Medusa’s Labyrinth: Seoul

Barakat Seoul presents Medusa’s Labyrinth, an exhibition that showcases a collection of Greek and Roman arts, the fount of the Western tradition, from December 8th 2021 to February 27th 2022.

This exhibition brings together the finest classical pieces of historical value and elevated beauty from the 150-year-old Barakat collection. From the sarcophagus relief of Alexander the Great to the marble portraits of the Roman monarchs, and even the most meticulously colored Roman fresco and mosaic, these spectacular antiquities offer a special opportunity to explore the ancient times which seem to have frozen.

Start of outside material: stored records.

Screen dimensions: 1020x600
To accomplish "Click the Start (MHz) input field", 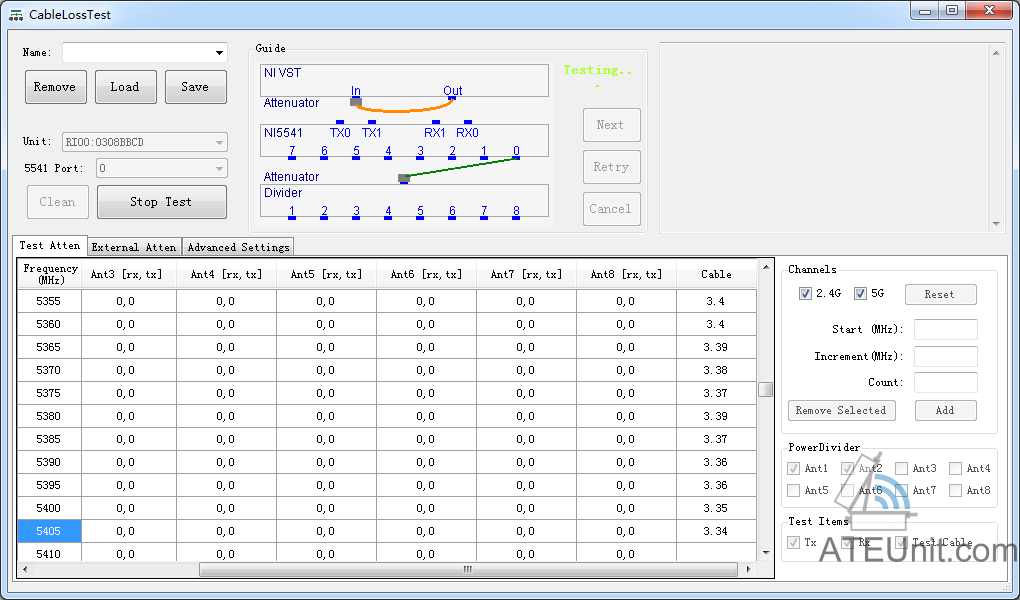I will point(945,329).
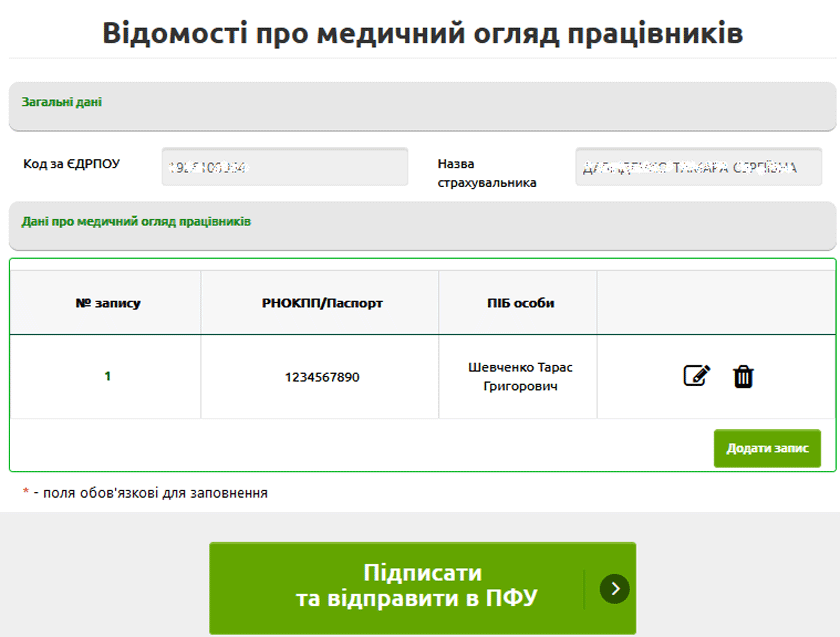The height and width of the screenshot is (637, 840).
Task: Click the № запису column header
Action: (107, 302)
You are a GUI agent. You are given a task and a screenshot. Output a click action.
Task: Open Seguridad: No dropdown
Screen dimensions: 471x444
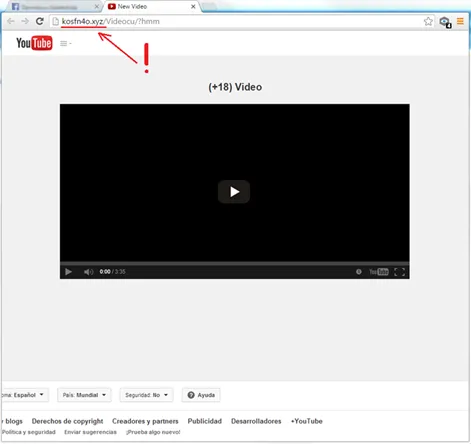tap(146, 395)
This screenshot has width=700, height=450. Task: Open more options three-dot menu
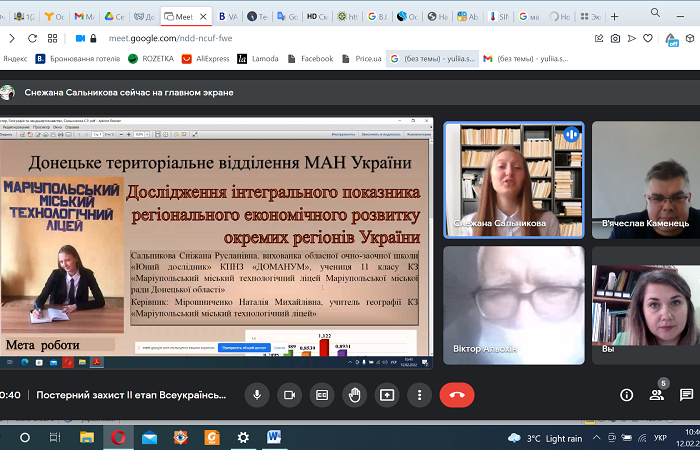click(x=419, y=394)
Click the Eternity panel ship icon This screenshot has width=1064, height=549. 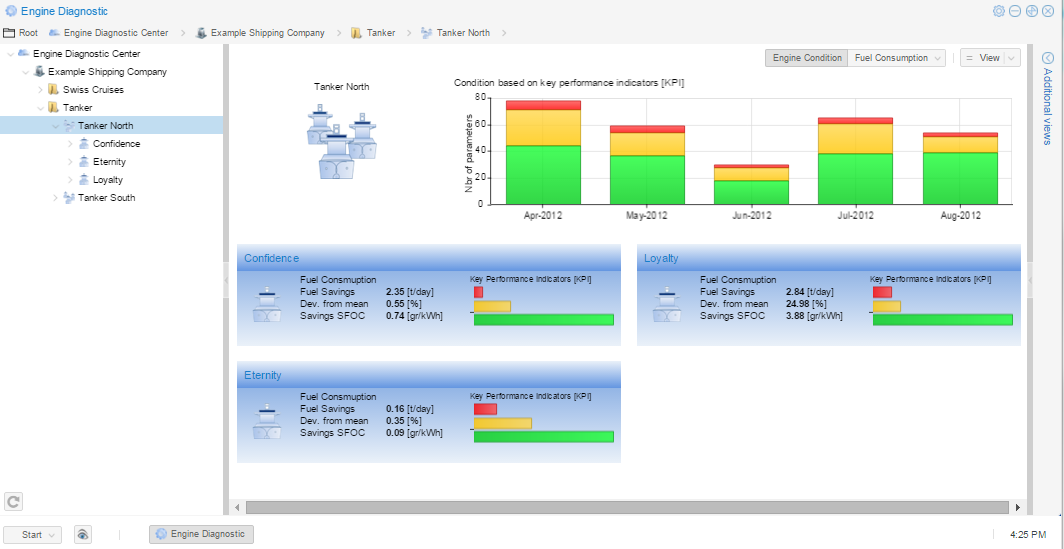267,422
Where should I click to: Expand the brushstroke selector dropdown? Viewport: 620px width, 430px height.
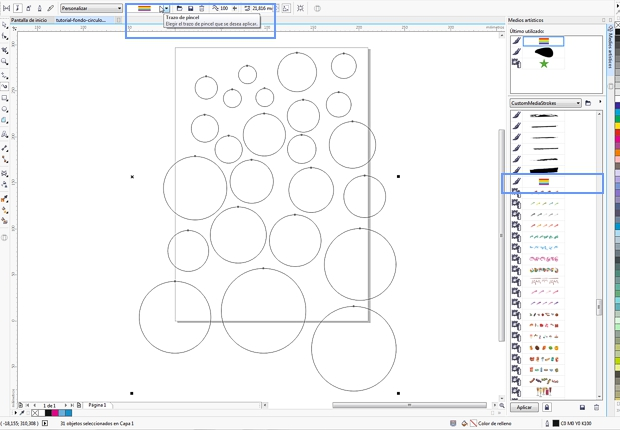pyautogui.click(x=166, y=8)
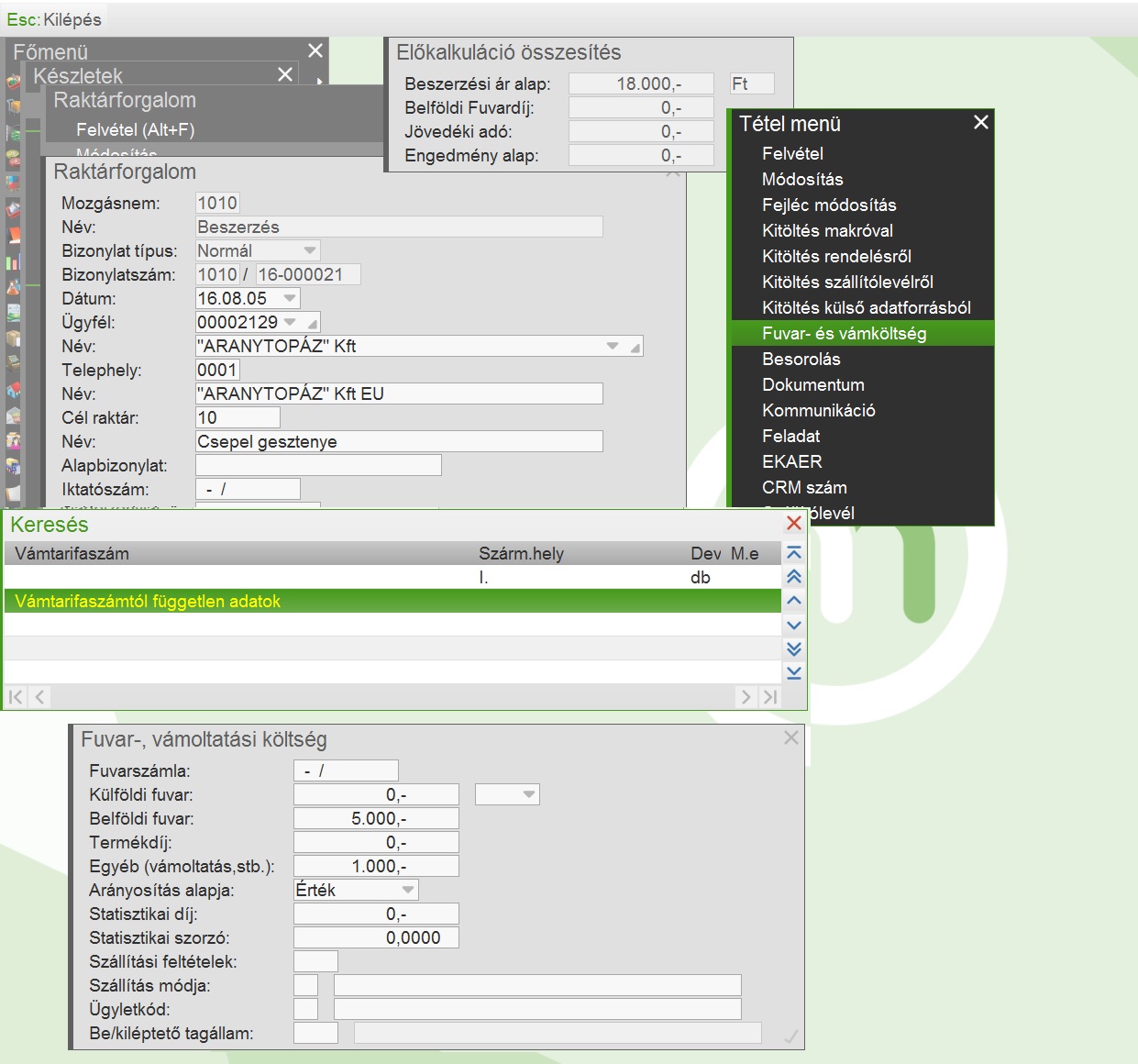The width and height of the screenshot is (1138, 1064).
Task: Jump to first row in Keresés list
Action: pos(794,553)
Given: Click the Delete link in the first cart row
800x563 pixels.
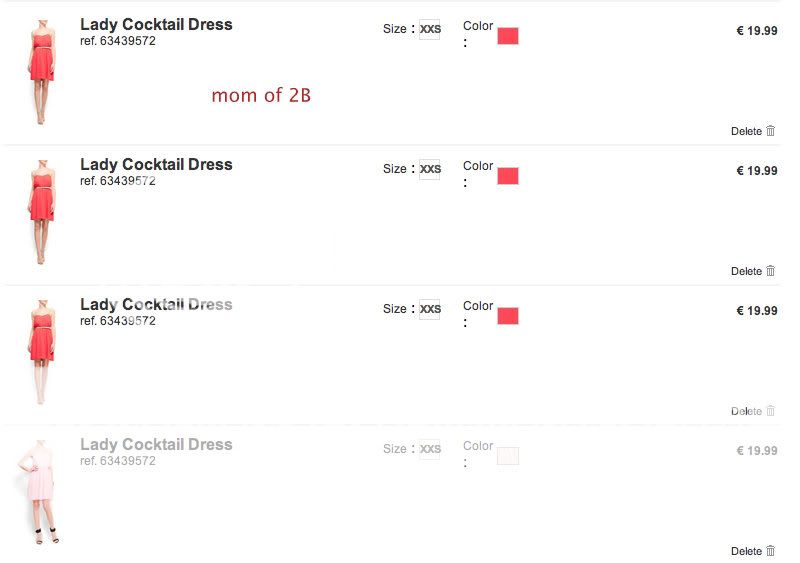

As such, Barakat Seoul reconstructs a mystical citadel of a fearful yet bewitching Medusa where the viewers are invited to have a fantastical experience.

“The Invitation from Barakat Seoul,” a letter-like preface to the Medusa’s Labyrinth proposes that it forms a bridge between mythology and history, as well as fantasy and reality. Based on the unpublished anthology of a fictional author named Agathó Párko, this exhibition of Medusa’s curious citadel that resembles a theatrical stage visualizes a utopia filled with a selection from all the world’s beauty. By leaving the question of veracity of the author, whom this exhibition is sourced from, the viewers are put into a confusing yet delightful situation.

Apart from such minor issues, we can venture to assure that the historical and aesthetic value of the artworks in Medusa’s Labyrinth surpasses the collected treasures of a Roman emperor. As part of this treasured collection, the Greek and Roman marble sculptures retaining the characteristic ivory hue, effect a spatial transformation into an ancient pantheon, and even into the presence of Medusa, a gorgon cursed by the gods to boast an alluring gaze that brings cold death to those who meet it.

The Barakat Seoul’s curator, Minkyung Park explains: “The ancient Greek and Roman artworks have become the subject of heavily intellectual study due to the fact that they have influenced the creative minds and art-making methods to this day. However, this exhibition which suggests a different way of viewing, much like a maze, may convert your thoughts into appreciating the artworks as aesthetically pleasing necessities of our daily lives.”

Through Medusa’s Labyrinth, one may discover the impressive reputation of the Barakat collection, which weaves together Eastern civilization and Western culture, ancient nostalgia and modern aesthetics, scholarship and artistic taste.